Suppose we have a population with a mean IQ of 100 and a standard deviation of 15. If I take a sample of 100 people at random, I would expect their mean to be relatively close to 100, but not necessarily exactly equal to 100. It may be slightly higher (say, 100.4) or slightly lower (98.9), just due to random chance variation, measurement error, sampling error, and the like. In other words, when we sample, we expect some variability around the population mean.

When we do significance testing, we are testing to see how different a given sample mean is from the population mean. For instance, if I expect my educational intervention to enhance IQ, I'd be looking to see if a sample subjected to that intervention would have a significantly higher IQ than average after receiving it. But, as I just said, we expect some variability between measurements just due to random variation. My class may have an IQ of 102.3 after receiving my educational intervention, but is that due to the intervention or just due to measurement error? I have no way of knowing just by looking at it.

What most significance tests amount to is simply this:

Test Statistic = (Size of effect) ÷ (Size of effect due to random error).

The numerator (Size of effect) is sometimes called the "effect size," while the denominator (Size of effect due to random error) is often called the "standard error," or something along those lines. So the test statistic is, essentially, a ratio: it tells you how much larger your effect is than can reasonably be attributed just to random-chance variation.

Here's an example.

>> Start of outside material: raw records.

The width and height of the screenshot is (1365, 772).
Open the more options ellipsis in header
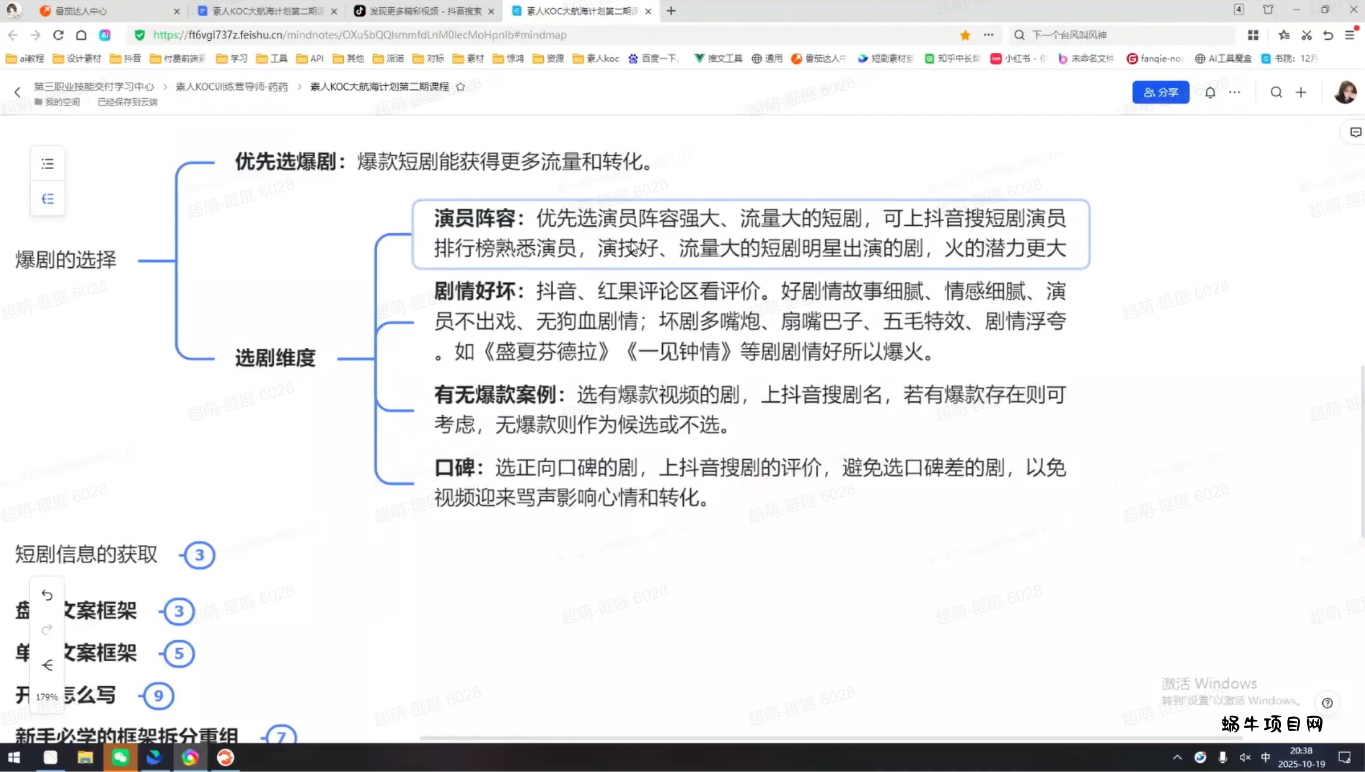[x=1235, y=92]
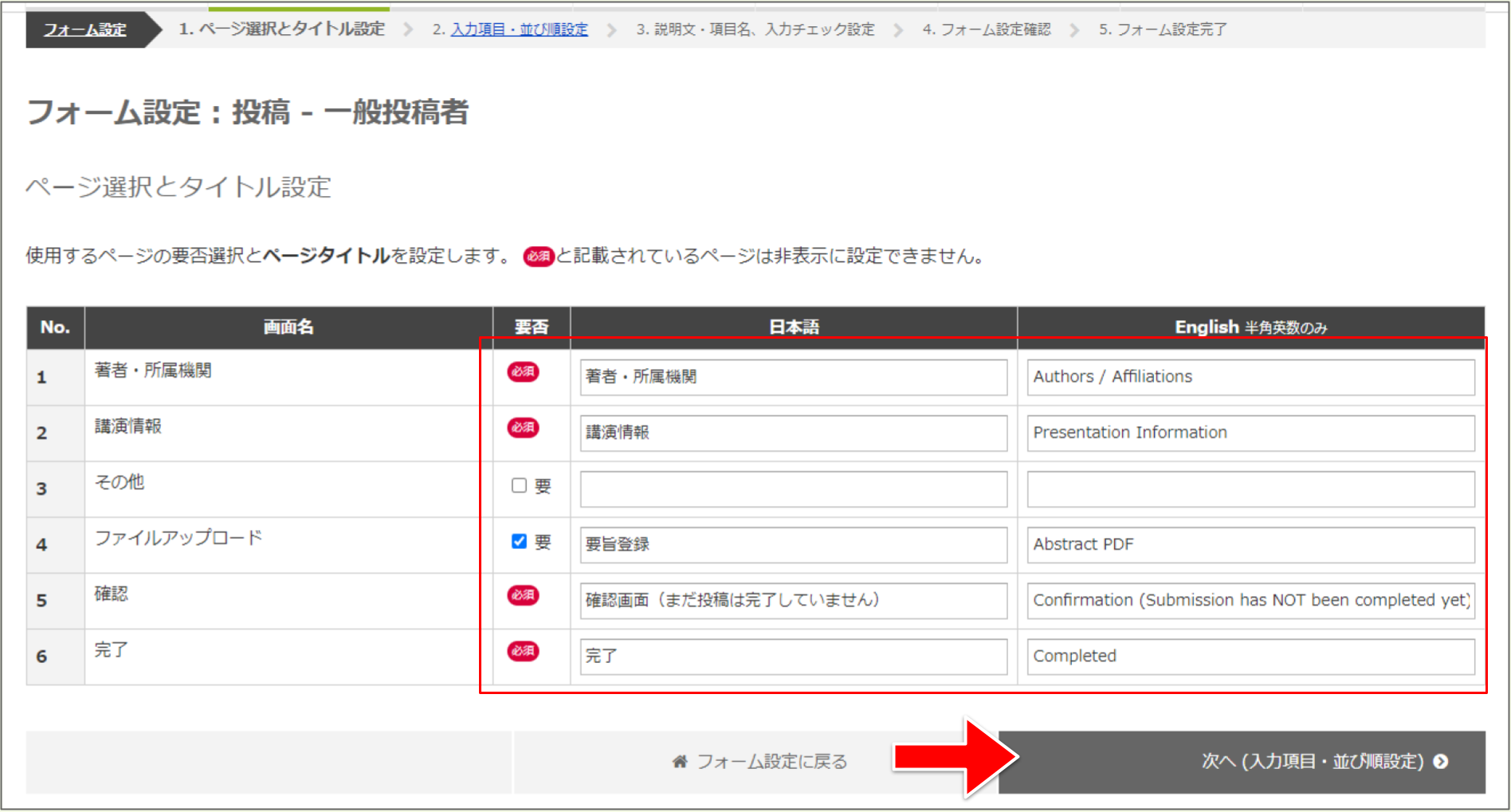Click the 要旨登録 Japanese input field
1511x812 pixels.
pyautogui.click(x=793, y=544)
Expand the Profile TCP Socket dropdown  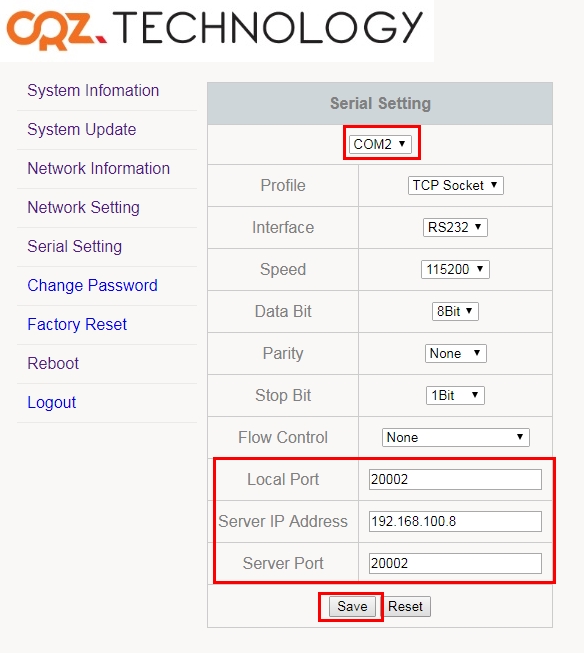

Suppose my class' IQ goes up from 100 to 106, so I have an effect size of 6 points. Suppose, furthermore, that on the basis of the central limit theorem, I can deduce that the standard error is about 2.8 points -- in other words, that 2.8 points represents the average amount of variation between successive samples. If I divide my effect size by the standard error, I get 6 ÷ 2.8, or approximately 2.14. This tells me that my effect size is 2.14 times larger than would be expected just due to random chance. If this ratio is sufficiently large, we can conclude it's because the effect is not just due to random-chance variation, but due to some real effect of the intervention.

How large does this ratio have to be before we can conclude that the effect is real and not just an illusion produced by random sampling error? That depends on a number of factors, including the size of the sample and how confident you want to be that your results are real and not just a product of sampling error. Smaller differences require larger test statistics in order to achieve "significance," while a greater desired level of confidence also requires a larger test statistic or sample size. Thus, for instance, to detect an effect of about one-half a standard deviation with 95% confidence, we'd need 128 participants, but for 99% confidence, we'd need 192 people.

All test statistics are simply a special case of this principle: the size of the effect divided by the size of the effect that can be attributed to random error. In some cases, these ratios can be negative, but this only implies the direction of the effect (e.g., that the mean IQ decreased, rather than increased); it does not mean that the ratio itself is negative.